Best Practices for ETL Data Modeling 

Below are some of the key best practices for implementing data modeling in the ETL process: 

Materialization 

Materialization is the process of pre-aggregating data for improving query performance and response times. Pre-aggregating the data reduces the number of tables that need to be processed and expands their width by increasing the number of columns. This best practice makes it easier for you to write queries to address the challenge of simple joins. 

Grain

The grain in an ETL data model is a very small piece of data in an entire dataset. For instance, in a table named products, the grain can be a single product. To implement it, you need to understand how detailed your data should be and build data models accordingly. Usually, the smallest grain serves as the conventional data modeling unit. 

Data Partitioning 

Data partitioning is the division of stored database objects like indexes and tables into different parts with separate physical storage parameters. In this process, the data is distributed across partitions by some rule, for instance, dividing by key, where the key is the year. Data partitioning is most recommended when building predictive models when the data model requires sufficient storage capacity. 

Document the ETL Data Model

While creating a data model for the ETL process, you should maintain detailed documentation of the model using entity-relationship diagrams, transformation rules, and attribute definitions. This will help you improve source-to-target mapping, error handling procedures, and other important ETL processes, facilitating a deeper understanding, maintenance, and troubleshooting. 

Test And Improve Continuously

ETL data modeling is not a rigid process; it is a continuous journey where you have to keep improving to perform efficient data management. To improve, you have to conduct detailed testing of the ETL process and ensure data is extracted, transformed, and loaded according to your strategy. Some of the common testing approaches include unit testing, integration testing, and end-to-end testing. 

Streamline Data Modeling for ETL Using Airbyte

Data modeling for ETL brings many challenges. However, the most common challenge is the manual effort of building a data model using custom code or APIs. To deal with this challenge, you can use SaaS tools like Airbyte. 

Airbyte

Airbyte is an ELT platform that provides the largest library of 350+ pre-built connectors for synchronizing disparate data sources such as BigQuery, Snowflake, or Redshift to a destination of your choice. The good thing about this tool is that you can automate the processes involved in data integration and replication within minutes, which otherwise takes days with custom coding. This eliminates the need for manual scripting, saving you valuable time and resources.

If you need customization, the new PyAirbyte library of Airbyte offers all the connectors of Airbyte within a library and makes them available as code. This allows you to make data pipelines according to your choice using Python programming. 
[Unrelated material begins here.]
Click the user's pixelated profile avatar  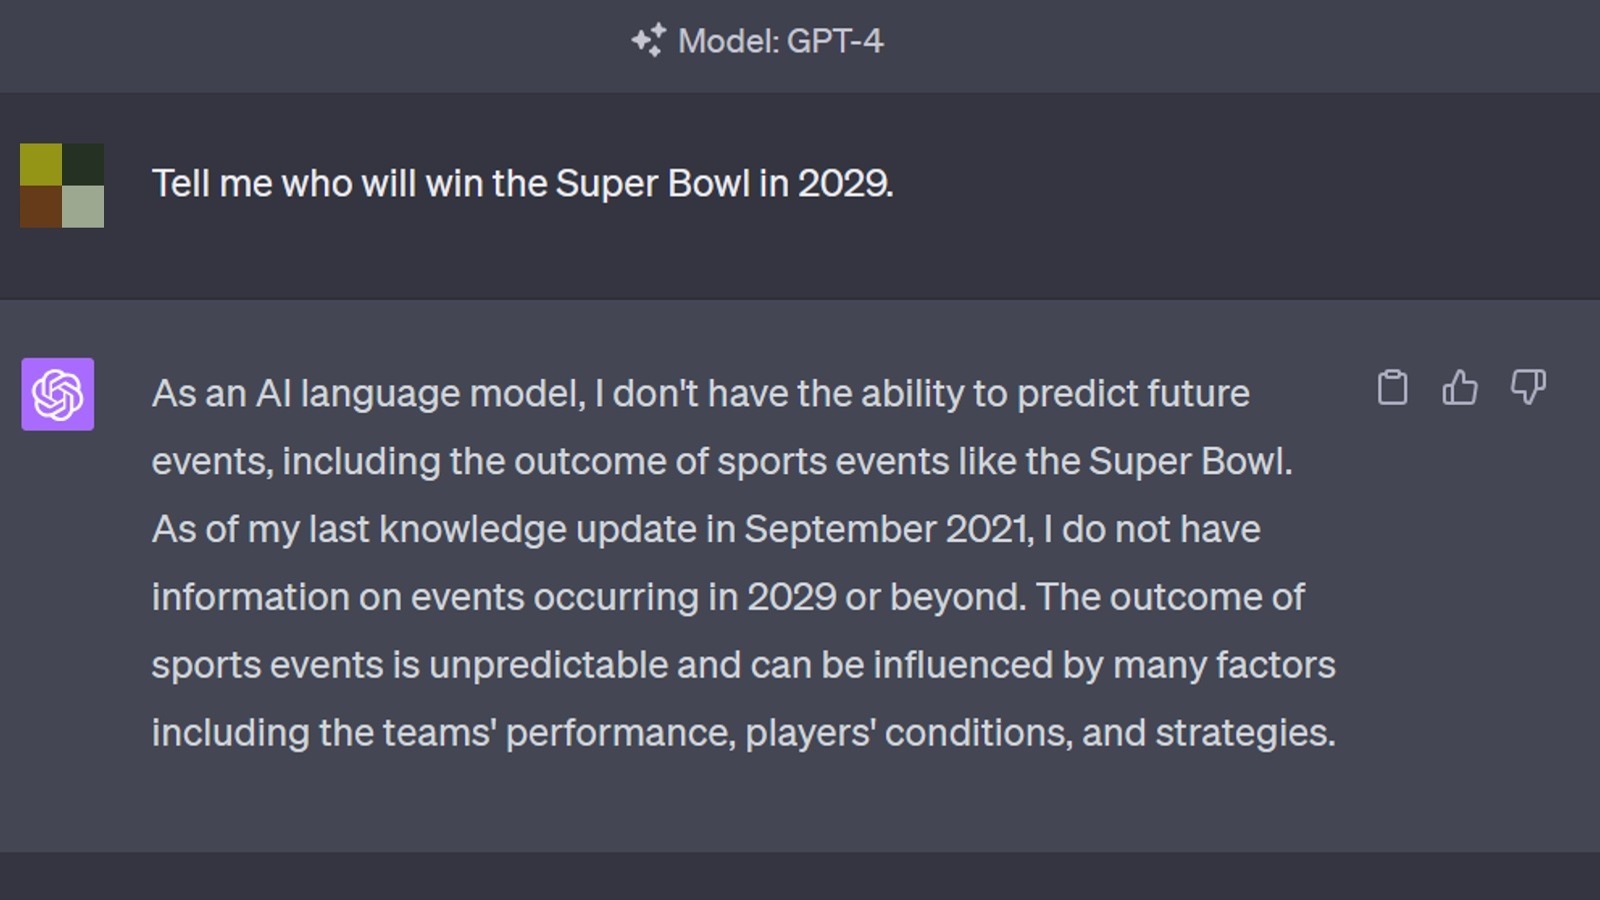pyautogui.click(x=62, y=185)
Key features of Airbyte include: 

  • Custom Connectors: If you don't find a specific pre-build connector in an extensive Airbyte library, the platform allows you to build a custom one. Using Airbyte’s connector development kit, you can build custom connectors within a few clicks.
  • Scheduling And Monitoring: Airbyte offers robust features for scheduling and monitoring data pipeline workflows. You can schedule tasks according to your requirements and monitor them with features like connection logging, airbyte data dog, and open telemetry integration. 
  • Change Data Capture (CDC): Using the CDC feature of Airbyte, you can automatically track incremental updates and changes in your data sources. 

Conclusion

Data modeling is a crucial part of ETL. It gives your data stack an understandable and actionable structure. To make the most of ETL modeling, you should consider the best practices mentioned above, including materialization, data partitioning, documenting, and testing. 

However, building efficient data modeling for data replication can be challenging. To overcome this issue, you can use Airbyte. Its automated approach, intuitive user interface, and robust orchestration capabilities streamline the task of data migration.